◆ Extract to read ◆
Data are shown as mean (s.d.).
We further assessed the diagnostic power of using retinal vessel caliber information to identify persons at a higher risk of developing the metabolic syndrome. On the basis of the multiple logistic models, the AUC of the basic model adjusting for age, gender, and five components of metabolic syndrome was 0.833 (95% CI 0.738–0.928). When retinal vessel caliber measurements were added onto this model, AUC improved to 0.863 (95% CI 0.779–0.947), although this increase was not statistically significant (P=0.142). The AUC of the model with parameters from noninvasive examinations only (that is, without blood testing of glucose, triglycerides, and HDL cholesterol) without retinal vessel caliber was 0.800 (95% CI 0.705–0.895); the AUC improved to 0.813 (95% CI 0.719–0.906) when retinal vessel caliber was added on this. The AUC from the model with noninvasive examination with retinal vessel caliber was comparable to the basic model of age, gender, waist circumference, systolic blood pressure, triglycerides, HDL cholesterol, and fasting glucose (P=0.625) (Table 2).

◆ What the task requires ◆
Continue the passage on retinal vessel caliber and metabolic syndrome risk, picking up after its final sentence.

◆ Listed entries ◆
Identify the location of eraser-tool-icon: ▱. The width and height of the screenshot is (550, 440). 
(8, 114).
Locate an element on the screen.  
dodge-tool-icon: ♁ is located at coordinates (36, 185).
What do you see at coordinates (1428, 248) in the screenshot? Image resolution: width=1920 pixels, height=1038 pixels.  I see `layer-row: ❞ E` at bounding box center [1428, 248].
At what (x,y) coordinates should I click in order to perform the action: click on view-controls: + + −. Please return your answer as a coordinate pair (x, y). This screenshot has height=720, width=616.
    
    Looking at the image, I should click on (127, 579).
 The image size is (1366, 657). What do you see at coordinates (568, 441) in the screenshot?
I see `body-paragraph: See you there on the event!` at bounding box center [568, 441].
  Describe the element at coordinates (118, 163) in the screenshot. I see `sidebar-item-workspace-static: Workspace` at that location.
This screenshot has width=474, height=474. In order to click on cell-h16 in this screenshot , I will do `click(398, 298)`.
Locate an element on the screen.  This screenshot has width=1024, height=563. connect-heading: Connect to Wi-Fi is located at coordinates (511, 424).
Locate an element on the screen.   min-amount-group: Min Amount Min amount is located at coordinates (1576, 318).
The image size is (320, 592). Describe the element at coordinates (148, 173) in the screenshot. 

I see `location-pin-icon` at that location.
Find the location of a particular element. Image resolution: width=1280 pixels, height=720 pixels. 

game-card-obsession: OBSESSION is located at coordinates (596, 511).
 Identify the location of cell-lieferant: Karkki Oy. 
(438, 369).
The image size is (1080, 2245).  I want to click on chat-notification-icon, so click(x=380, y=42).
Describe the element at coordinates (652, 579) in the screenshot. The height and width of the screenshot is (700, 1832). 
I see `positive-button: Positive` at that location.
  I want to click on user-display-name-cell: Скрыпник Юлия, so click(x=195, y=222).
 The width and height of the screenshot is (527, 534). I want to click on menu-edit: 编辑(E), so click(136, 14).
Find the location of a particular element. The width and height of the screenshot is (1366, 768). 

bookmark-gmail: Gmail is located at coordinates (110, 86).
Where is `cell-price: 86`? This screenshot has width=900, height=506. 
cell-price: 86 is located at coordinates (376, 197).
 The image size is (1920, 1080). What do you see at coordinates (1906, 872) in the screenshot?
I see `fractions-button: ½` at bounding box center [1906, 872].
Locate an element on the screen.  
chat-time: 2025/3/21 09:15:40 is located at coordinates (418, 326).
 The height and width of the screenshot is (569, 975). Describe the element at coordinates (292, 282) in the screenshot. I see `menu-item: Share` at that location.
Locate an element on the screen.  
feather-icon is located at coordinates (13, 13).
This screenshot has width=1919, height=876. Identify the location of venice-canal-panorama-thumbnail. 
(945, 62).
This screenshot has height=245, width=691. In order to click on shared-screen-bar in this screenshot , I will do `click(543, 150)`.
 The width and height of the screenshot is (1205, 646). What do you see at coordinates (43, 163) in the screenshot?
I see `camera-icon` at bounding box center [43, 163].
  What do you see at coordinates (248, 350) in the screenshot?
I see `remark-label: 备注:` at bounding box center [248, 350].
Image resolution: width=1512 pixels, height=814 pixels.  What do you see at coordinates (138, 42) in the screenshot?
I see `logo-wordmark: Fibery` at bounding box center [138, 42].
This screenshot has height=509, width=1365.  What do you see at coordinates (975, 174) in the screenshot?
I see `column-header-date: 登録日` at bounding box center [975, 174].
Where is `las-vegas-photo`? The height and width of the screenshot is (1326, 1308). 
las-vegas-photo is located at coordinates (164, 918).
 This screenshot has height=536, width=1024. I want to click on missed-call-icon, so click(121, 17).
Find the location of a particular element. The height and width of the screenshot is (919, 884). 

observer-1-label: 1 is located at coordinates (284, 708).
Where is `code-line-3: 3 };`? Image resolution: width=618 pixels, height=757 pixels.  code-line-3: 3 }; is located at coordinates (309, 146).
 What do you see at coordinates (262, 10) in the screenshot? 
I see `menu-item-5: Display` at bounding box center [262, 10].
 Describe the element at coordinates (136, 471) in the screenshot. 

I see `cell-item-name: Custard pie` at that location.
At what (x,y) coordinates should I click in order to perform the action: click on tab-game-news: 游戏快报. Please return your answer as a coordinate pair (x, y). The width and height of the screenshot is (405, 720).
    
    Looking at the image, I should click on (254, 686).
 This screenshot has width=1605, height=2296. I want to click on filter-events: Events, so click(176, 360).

◆ Task answer ◆
Table 2. The AUC-ROC for the logistic regression models.
AUC-ROC | (95% CI) | P-value | |
---|---|---|---|
Basic model | |||
Adjusted for age, gender, and five components of metabolic syndrome (waist circumference, systolic blood pressure, fasting plasma glucose, triglycerides, and high-density lipoprotein cholesterol) | 0.833 | (0.738, 0.928) | Reference |
Fully adjusted model | |||
Adjusted for basic model plus retinal vessel calibers | 0.863 | (0.779, 0.947) | 0.142 |
Noninvasive examination model | |||
Adjusted for noninvasive examination of derived parameters of age, gender, waist circumference, and systolic blood pressure plus retinal vessel calibers | 0.813 | (0.719, 0.906) | 0.581 |
Abbreviations: AUC-ROC, area under the receiver operating curve; CI, confidence interval.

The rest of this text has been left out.